Quote of the Day:
“”There’s something so universal about that sensation, the way running unites our two most primal impulses: fear and pleasure. We run when we’re scared, we run when we’re ecstatic, we run away from our problems and run around for a good time.”
— Christopher McDougall (Born to Run: A Hidden Tribe, Superathletes, and the Greatest Race the World Has Never Seen)
Back in August, TB’s doorbell rang a little after five o’clock. I craned my neck around the wall to see if I should answer or not and was rewarded with the sight of “Brown” disappearing from view. UPS must be run by a dude who’s a little like me, because they don’t waste time with pleasantries. They just drop the box, hit the bell and vamoose. That’s customer service as far as I’m concerned. But I digress.
In my little brown box that day was a book, Born to Run, by Christopher McDougall. I was perplexed. I knew I didn’t order some goofy book about running and I couldn’t figure out who might have. I spent half a minute or so trying to think of someone I could give the book to, or if not, where in the attic I could stash it. Finally I noticed the packaging insert and a brief note from “Little Boy,” reclusive but avid citizen of the TBU. “Here’s to kickin’ 40’s ass. I think you will find this book enlightening.”
Well, Little Boy had pushed all the right buttons. He knew about my middle age angst from the blog and appreciated my continuing and ever more difficult quest for enlightenment and so his note went right for the jugular. Even more though, this book represented, errr, represents, the only remuneration for my efforts ever received by TBU management. And I was reading the last book on my nightstand. So what the hell, I decided to place it next up in my queue.
This was a very good decision. Born to Run is by far the most interesting book I’ve read in at least a decade. It flows like an adventure novel, educates like a favorite and easy professor and blows apart assumptions I never even realized were not hard facts. Aside from the fact the very idea of running for pleasure is anathema to me, aside from the fact that running fifty or one hundred miles in a single day is lunacy to me, I was swept up with a new enthusiasm to change my approach entirely to physical and mental health. What if I could simplify my diet? Save money on shoes? Smile while running? It seems so possible, better yet, so natural in light of all I learned from McDougall, via Little boy.
Born to Run follows the quest of an aging American hippy expatriate who calls himself Micah True, but is known to the rural Mexicans among whom he resides as Caballo Blanco, the white horse. He lives deep in the treacherous Copper Canyons in a small hut he built. His neighbors are the Tarahumara Indians, a secluded tribe who have shunned the modern world in favor of their ancient customs, one of which is running. From childhood through old age, male and female, these people run for miles. A marathon is to them roughly equivalent to a typical American’s stroll through Walmart. It was these people, who he met by chance at one of the only two ultra marathon events the Tarahumara ever took part in, with whom Caballo Blanco sought refuge after becoming disillusioned with the course of his own life.
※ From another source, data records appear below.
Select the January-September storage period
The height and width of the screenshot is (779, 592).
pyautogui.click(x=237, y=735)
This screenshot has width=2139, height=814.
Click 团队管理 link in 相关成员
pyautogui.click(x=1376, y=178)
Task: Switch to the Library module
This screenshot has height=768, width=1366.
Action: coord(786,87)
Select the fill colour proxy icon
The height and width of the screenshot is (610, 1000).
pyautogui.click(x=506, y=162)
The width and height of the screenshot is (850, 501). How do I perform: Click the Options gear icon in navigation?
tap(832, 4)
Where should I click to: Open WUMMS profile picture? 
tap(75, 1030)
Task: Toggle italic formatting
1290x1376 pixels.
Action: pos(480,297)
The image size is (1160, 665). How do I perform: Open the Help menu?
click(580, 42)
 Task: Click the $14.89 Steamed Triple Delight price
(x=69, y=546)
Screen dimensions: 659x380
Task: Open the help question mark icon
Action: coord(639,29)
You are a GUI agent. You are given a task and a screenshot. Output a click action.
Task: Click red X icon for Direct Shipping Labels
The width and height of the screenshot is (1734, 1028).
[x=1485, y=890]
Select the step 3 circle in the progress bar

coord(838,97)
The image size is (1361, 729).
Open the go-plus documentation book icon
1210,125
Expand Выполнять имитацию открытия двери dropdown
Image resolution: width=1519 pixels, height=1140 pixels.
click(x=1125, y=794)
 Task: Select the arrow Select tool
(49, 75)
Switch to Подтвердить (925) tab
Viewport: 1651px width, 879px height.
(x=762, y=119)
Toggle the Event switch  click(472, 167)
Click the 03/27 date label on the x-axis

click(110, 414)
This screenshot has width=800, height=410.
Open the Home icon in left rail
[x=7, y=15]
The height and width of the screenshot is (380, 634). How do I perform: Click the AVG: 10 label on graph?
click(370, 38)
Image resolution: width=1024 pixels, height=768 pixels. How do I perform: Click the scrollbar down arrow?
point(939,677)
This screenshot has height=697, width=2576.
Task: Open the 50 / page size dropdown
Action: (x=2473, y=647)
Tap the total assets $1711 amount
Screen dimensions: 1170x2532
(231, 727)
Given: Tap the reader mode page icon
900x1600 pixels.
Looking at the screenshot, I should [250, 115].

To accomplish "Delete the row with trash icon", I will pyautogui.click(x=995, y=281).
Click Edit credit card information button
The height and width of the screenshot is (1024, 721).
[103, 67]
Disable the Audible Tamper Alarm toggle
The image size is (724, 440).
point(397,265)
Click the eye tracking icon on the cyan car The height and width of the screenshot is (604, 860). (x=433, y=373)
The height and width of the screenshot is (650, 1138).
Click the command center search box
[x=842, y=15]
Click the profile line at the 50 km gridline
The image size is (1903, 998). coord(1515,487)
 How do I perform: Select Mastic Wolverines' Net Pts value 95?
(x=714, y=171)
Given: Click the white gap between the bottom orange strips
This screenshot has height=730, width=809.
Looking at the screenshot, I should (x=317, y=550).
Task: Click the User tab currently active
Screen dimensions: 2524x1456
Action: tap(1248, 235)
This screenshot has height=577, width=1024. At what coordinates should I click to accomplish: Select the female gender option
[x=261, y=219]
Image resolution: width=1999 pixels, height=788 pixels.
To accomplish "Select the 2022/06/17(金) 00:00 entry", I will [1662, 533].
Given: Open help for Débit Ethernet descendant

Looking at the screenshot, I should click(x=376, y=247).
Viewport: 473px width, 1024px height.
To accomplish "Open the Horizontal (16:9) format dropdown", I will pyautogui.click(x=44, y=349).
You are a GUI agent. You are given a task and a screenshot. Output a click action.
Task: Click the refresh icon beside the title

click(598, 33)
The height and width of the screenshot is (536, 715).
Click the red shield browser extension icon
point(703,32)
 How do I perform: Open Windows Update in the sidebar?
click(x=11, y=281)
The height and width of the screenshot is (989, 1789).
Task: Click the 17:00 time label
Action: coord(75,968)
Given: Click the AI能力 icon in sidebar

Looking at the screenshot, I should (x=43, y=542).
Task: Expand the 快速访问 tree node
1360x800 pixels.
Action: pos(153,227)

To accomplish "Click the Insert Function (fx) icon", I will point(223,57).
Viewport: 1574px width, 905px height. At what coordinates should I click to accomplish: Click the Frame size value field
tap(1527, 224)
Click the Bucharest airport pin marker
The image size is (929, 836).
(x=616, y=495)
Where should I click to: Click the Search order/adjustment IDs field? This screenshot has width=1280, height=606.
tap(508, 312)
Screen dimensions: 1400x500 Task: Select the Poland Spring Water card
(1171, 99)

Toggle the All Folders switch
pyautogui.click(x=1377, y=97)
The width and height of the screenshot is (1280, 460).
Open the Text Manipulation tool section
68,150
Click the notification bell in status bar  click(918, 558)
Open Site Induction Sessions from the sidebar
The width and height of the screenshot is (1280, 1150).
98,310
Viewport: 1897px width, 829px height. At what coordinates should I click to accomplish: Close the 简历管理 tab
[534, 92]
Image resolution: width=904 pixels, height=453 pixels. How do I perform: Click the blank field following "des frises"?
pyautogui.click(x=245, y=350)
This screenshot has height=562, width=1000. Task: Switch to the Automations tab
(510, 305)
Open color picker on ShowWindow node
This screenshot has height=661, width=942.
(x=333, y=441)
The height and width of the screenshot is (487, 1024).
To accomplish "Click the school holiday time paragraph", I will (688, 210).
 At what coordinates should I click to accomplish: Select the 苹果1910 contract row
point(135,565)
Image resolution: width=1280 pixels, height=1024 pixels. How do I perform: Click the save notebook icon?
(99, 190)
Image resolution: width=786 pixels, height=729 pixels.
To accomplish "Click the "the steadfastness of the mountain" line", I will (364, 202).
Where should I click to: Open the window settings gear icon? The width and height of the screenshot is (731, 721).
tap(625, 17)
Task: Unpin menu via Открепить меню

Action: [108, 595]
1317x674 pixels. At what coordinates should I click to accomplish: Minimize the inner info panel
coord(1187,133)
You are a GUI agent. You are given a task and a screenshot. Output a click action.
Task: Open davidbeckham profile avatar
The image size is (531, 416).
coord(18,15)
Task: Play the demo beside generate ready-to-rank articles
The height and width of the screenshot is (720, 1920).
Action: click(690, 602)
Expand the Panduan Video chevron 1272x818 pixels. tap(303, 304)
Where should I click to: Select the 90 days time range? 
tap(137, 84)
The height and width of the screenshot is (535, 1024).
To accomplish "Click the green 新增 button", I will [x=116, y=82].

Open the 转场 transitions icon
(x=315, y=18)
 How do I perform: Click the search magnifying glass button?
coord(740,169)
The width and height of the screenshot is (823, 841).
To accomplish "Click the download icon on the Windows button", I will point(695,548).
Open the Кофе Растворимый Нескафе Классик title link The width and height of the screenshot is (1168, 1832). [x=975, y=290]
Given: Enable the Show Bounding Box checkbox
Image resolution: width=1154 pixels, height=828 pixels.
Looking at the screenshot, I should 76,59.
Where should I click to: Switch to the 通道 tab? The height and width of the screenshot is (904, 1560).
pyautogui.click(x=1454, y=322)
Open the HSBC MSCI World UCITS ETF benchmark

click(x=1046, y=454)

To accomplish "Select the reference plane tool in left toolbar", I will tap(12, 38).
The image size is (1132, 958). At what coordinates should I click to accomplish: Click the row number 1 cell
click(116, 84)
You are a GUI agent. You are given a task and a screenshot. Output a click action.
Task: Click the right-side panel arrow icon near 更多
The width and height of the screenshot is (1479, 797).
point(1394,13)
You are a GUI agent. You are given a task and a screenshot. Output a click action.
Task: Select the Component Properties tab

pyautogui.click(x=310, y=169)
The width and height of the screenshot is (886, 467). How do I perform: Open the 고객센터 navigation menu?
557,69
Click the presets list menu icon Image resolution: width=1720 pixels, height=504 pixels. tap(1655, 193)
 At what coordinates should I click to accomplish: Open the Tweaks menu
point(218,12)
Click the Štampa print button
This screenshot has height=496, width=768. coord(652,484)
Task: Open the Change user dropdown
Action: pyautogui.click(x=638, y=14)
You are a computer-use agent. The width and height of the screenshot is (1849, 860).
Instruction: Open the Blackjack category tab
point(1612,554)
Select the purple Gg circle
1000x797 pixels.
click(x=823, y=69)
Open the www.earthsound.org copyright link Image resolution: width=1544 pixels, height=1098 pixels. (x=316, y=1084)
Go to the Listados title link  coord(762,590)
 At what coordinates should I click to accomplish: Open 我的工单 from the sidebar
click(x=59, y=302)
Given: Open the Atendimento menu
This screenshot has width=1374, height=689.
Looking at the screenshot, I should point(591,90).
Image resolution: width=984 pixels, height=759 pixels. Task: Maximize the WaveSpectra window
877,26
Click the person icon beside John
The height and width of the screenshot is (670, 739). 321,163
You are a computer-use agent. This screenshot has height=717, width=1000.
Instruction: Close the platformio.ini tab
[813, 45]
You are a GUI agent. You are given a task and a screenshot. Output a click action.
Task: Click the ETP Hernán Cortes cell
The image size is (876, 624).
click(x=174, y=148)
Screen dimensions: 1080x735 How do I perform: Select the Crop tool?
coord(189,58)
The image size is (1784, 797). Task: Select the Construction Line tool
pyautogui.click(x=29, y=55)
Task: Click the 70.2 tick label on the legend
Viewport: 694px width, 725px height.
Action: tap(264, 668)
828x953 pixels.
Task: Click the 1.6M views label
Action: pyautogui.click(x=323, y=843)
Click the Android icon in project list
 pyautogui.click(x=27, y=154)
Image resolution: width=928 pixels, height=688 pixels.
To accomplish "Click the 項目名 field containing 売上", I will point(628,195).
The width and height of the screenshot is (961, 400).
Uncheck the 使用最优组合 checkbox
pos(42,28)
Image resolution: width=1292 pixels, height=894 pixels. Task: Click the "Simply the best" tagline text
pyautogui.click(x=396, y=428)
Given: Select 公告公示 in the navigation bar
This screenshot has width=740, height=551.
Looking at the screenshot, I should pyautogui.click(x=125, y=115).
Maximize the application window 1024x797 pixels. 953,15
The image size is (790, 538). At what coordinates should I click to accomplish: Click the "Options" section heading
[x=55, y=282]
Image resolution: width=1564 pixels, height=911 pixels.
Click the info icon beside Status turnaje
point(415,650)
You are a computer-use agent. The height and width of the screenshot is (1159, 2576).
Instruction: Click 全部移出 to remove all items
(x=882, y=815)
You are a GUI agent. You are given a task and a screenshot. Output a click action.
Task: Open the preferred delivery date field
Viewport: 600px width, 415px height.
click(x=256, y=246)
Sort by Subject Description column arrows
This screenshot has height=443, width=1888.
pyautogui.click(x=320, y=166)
Already an accomplished runner, he learned from the Tarahumara new techniques for running and a new approach to life in general consisting primarily of simplicity and joy.
But the hippy hadn’t completely dropped off the face of the Earth. He maintained a loose connection to the outside world and he never even tried to disassociate himself from the great American compulsion to find out who is best. So as his admiration for the Tarahumara grew, so too did his curiosity about how they would fare in a long distance race against the greatest American ultra marathoners. When he was tracked down by the author one strange day in a small country inn, he immediately realized he had found a way to sate his curiosity. He enlisted McDougall to arrange the American contingent for his race, to be held without publicity or fanfare in the depths of the Mexican canyonlands.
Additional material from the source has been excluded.